La Présidente (Mme Chassé) : Il
vous reste une minute à votre bloc d'échange.
Mme Picard : O.K. J'ai peut-être, oui, une dernière question aussi. Pour la main-d'oeuvre immigrante temporaire, est-ce
que vous savez si les membres ont
fait des démarches pour que les travailleurs étrangers puissent, en fait, avoir
leur résidence permanente? Est-ce que
vous êtes au courant si ça s'est déjà fait? Avez-vous des expériences
à nous raconter sur ceux qui étaient temporaires et qui veulent devenir
permanents?
Mme Larochelle
(Annie) : Bien, ce que
j'entends, à l'heure actuelle... Moi, j'ai été en accueillir 10, tout frais
de juin, et déjà ils me demandent de
connaître les frais, justement, pour déposer une application pour aller
chercher leur résidence permanente. Donc, les 10 que j'ai été chercher,
sélectionner, j'étais dans la crème, je les ai... ils sont hautement motivés à demeurer des contribuables québécois.

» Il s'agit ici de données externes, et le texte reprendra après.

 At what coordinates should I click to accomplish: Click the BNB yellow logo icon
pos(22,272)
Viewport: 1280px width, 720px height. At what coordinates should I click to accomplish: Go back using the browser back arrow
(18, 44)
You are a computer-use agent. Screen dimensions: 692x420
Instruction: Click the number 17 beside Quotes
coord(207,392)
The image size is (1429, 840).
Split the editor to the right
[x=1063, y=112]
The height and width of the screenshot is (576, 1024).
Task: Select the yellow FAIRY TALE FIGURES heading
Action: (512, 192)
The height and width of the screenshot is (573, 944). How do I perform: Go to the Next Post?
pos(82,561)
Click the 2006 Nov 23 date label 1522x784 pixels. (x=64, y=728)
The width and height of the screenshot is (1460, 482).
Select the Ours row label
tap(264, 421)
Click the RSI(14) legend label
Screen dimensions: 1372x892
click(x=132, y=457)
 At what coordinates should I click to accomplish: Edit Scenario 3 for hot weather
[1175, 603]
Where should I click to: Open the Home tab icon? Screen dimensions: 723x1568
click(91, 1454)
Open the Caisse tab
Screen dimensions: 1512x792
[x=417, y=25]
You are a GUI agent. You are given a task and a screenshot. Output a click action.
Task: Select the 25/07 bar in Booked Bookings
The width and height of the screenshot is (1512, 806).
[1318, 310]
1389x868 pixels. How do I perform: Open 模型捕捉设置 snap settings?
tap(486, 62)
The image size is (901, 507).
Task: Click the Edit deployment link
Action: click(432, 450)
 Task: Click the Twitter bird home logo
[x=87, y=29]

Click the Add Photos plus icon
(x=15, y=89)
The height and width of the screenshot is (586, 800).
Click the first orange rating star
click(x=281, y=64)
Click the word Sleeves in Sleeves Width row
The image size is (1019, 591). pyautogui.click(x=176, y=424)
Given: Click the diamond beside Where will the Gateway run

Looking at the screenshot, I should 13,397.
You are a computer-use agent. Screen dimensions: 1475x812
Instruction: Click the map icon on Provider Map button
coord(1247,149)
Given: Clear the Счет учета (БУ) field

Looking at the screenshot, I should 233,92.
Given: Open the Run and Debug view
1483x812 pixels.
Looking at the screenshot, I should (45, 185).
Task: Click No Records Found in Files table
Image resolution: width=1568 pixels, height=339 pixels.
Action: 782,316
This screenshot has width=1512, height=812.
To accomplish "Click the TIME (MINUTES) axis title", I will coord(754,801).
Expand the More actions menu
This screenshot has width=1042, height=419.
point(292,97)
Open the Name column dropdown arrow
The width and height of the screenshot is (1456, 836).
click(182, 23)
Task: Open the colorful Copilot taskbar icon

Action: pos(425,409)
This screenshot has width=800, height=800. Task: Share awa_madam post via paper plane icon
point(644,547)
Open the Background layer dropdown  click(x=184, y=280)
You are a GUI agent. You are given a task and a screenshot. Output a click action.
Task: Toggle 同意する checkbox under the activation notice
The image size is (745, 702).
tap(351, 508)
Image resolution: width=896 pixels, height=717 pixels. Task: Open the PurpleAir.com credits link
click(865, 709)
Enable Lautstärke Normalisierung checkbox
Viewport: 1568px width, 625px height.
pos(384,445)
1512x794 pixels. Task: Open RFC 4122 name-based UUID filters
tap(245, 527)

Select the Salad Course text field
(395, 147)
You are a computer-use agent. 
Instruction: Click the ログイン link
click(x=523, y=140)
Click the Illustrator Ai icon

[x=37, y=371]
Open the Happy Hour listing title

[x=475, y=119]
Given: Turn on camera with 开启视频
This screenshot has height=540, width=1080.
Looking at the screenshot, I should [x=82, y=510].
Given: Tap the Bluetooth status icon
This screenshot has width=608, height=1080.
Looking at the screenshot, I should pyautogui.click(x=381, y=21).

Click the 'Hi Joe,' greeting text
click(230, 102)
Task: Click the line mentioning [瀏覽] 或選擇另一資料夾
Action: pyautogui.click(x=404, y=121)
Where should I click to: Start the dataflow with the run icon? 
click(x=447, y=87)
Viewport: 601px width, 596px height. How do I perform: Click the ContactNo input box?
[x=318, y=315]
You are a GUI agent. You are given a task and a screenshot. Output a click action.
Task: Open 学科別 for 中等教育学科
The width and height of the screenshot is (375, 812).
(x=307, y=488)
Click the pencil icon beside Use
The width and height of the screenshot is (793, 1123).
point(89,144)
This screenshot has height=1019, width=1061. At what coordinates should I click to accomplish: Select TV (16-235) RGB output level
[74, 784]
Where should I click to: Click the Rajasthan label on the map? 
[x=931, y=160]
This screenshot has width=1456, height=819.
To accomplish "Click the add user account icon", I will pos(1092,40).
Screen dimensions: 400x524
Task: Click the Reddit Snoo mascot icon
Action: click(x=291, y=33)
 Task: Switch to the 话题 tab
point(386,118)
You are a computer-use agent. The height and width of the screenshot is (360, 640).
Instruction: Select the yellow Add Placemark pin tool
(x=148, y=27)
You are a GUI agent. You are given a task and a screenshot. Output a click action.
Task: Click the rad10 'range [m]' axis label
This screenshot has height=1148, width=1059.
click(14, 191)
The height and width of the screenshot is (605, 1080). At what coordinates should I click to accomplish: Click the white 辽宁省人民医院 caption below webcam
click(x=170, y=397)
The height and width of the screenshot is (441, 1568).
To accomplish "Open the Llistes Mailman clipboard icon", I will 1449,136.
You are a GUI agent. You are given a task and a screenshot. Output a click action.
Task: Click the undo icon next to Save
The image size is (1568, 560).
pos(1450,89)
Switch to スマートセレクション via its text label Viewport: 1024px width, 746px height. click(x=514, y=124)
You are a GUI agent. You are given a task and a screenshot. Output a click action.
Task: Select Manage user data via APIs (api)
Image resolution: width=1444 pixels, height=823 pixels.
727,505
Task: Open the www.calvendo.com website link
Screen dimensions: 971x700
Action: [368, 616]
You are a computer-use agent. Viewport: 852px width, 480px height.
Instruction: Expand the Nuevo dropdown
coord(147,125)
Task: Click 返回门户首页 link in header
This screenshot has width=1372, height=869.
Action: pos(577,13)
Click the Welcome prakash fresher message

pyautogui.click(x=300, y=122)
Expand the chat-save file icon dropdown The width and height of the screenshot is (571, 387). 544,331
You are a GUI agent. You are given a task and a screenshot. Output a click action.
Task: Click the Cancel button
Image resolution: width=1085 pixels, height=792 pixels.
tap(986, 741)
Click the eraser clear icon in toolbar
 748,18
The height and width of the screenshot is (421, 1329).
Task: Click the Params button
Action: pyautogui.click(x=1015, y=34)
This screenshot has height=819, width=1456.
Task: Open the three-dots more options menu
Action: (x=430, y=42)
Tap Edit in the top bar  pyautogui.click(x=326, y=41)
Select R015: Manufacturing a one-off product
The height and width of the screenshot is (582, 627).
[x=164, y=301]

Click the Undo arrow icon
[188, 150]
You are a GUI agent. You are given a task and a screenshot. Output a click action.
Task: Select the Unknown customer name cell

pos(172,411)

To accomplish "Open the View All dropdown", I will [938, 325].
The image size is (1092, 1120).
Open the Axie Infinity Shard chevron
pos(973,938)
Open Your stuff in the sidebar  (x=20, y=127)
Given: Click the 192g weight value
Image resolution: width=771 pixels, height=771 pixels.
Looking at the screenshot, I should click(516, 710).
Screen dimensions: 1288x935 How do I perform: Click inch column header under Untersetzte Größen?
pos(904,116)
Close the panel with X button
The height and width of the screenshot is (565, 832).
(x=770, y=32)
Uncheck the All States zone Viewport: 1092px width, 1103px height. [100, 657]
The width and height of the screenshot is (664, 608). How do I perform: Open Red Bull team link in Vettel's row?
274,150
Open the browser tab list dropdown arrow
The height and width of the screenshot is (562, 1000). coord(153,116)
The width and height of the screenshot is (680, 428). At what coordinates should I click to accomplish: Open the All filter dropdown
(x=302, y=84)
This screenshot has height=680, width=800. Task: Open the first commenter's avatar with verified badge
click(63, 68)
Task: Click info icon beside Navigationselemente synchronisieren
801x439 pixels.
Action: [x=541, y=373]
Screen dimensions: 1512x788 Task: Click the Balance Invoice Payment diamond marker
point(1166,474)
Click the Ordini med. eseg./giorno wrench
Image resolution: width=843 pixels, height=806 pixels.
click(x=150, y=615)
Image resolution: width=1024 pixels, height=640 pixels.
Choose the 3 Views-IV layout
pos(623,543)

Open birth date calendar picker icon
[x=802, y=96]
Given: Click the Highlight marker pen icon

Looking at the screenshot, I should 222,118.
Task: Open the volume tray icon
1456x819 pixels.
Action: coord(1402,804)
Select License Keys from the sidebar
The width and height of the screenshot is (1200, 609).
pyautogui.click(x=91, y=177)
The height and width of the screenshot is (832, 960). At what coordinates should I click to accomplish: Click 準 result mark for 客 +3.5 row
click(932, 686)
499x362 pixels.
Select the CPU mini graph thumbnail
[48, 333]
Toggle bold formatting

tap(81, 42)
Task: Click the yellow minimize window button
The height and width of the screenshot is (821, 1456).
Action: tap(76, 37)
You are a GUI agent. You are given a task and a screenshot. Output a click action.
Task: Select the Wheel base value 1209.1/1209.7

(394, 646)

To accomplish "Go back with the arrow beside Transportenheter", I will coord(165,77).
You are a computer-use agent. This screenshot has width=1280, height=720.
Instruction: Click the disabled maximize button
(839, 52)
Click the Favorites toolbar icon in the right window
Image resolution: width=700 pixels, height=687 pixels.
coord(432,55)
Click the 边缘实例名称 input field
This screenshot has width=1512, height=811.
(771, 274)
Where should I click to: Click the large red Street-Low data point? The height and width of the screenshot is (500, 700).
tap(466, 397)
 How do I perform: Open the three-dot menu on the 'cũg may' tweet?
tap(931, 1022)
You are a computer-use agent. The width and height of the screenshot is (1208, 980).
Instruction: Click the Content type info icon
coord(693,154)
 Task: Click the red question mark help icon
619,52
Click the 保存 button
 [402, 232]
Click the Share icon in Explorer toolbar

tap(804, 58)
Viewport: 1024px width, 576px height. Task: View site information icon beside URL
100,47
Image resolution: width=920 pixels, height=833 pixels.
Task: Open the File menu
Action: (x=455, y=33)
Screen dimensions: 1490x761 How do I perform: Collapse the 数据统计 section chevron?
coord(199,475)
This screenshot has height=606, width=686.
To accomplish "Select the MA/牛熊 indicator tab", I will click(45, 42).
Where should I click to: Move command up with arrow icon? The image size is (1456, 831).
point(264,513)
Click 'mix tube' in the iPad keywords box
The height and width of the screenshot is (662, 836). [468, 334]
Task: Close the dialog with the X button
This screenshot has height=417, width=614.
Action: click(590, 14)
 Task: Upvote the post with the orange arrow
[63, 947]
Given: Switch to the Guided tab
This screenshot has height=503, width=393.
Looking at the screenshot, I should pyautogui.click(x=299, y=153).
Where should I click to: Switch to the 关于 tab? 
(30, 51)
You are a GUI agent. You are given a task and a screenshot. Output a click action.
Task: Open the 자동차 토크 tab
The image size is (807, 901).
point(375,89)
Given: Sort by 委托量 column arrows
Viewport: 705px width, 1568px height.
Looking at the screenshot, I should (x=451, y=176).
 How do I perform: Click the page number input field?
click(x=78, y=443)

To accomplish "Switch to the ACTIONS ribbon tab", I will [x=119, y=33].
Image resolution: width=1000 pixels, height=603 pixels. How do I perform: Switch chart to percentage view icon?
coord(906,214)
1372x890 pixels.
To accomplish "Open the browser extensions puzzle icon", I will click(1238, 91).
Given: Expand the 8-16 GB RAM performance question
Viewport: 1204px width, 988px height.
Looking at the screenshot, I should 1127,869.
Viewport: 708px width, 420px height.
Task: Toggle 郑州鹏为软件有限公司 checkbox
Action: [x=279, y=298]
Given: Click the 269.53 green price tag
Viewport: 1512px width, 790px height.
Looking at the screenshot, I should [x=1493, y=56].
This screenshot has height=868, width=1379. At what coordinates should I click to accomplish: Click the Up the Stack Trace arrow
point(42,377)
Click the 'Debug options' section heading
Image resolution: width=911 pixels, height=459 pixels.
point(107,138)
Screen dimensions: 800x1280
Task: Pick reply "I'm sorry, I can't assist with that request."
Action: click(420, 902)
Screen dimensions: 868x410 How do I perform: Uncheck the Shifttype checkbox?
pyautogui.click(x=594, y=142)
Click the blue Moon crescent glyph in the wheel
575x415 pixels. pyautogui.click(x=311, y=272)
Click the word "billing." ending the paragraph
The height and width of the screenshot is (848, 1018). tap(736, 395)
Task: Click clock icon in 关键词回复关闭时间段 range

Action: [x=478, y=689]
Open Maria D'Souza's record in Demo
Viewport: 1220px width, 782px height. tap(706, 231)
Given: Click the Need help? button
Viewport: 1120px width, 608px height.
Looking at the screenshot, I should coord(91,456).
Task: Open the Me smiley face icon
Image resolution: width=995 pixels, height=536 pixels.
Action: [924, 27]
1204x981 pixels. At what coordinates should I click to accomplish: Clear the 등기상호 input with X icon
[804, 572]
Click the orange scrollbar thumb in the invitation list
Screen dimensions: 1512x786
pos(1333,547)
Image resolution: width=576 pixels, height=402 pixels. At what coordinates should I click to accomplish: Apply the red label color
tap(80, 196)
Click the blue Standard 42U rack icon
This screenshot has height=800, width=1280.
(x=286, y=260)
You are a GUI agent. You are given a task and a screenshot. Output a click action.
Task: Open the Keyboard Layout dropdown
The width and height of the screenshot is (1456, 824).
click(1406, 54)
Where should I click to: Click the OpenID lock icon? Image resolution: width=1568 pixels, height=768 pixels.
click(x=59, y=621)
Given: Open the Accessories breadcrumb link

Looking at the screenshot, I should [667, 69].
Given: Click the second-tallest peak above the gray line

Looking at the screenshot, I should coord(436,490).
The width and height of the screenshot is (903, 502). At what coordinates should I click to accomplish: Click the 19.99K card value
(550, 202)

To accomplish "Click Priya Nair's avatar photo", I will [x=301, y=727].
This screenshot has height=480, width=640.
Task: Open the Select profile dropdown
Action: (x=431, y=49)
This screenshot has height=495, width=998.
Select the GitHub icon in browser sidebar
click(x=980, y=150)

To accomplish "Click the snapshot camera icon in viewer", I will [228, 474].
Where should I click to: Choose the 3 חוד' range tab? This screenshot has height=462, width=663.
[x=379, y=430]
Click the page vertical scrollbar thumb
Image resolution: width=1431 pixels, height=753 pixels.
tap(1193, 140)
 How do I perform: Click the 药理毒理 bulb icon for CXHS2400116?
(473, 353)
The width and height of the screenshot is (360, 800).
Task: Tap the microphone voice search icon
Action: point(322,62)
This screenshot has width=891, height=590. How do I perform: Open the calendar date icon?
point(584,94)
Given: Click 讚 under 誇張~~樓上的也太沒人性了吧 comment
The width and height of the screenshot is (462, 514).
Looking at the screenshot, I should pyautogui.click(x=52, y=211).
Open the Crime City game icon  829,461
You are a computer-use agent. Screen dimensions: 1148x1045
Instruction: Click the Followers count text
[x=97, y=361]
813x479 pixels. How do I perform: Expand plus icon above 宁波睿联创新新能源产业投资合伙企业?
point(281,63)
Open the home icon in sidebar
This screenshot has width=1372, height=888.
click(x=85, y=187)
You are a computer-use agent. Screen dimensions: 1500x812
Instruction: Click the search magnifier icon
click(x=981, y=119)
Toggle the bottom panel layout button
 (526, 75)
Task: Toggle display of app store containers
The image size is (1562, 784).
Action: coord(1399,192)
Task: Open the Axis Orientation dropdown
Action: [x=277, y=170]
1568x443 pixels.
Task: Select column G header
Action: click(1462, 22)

Ils ne sont pas ici à titre, ah! opportuniste ou quoi que ce soit. Notamment,
avant qu'ils quittent le pays là-bas, je
leur ai payé un cours de francisation. Et rendus... ils arrivent ici, dès la première
semaine... moi, je suis de l'école qui pense
qu'avant que le confort s'installe trop il faut encore profiter de la
turbulence, donc je les ai tout de
suite inscrits. Ils font
12 heures de français par semaine, donc je les libère le vendredi
après-midi et également un quatre heures tous les samedis entre juillet et
décembre, ils auront fait trois niveaux de français, à ce moment-là. Je travaille avec une équipe
formidable du Centre R.I.R.E., sur la rue de la Couronne ici, à Québec.
L'équipe de M. Songa, ils sont merveilleux, ils ont une qualité d'enseignement
et d'intervenants absolument inestimable. Ce n'est pas si pire.
La Présidente (Mme Chassé) :
Alors, ça conclut, pour pouvoir permettre au ministre de reprendre la parole. M.
le ministre.
• (16 h 40) •
M. Jolin-Barrette : Oui. Écoutez, je
vous remercie grandement
pour votre passage en commission
parlementaire. Je vais simplement
profiter des dernières minutes qui nous restent du temps de parole pour
remercier l'ensemble des membres de la commission puis de souligner le fait que je crois que les
travaux ont été constructifs et riches en échanges. Je tiens à remercier les organisations et les acteurs de la société québécoise qui se sont exprimés devant cette commission et qui ont contribué à la réflexion. La présence de ceux-ci
démontre l'intérêt et l'importance du débat que nous avons eu sur l'immigration,
sur les seuils rattachés à l'immigration.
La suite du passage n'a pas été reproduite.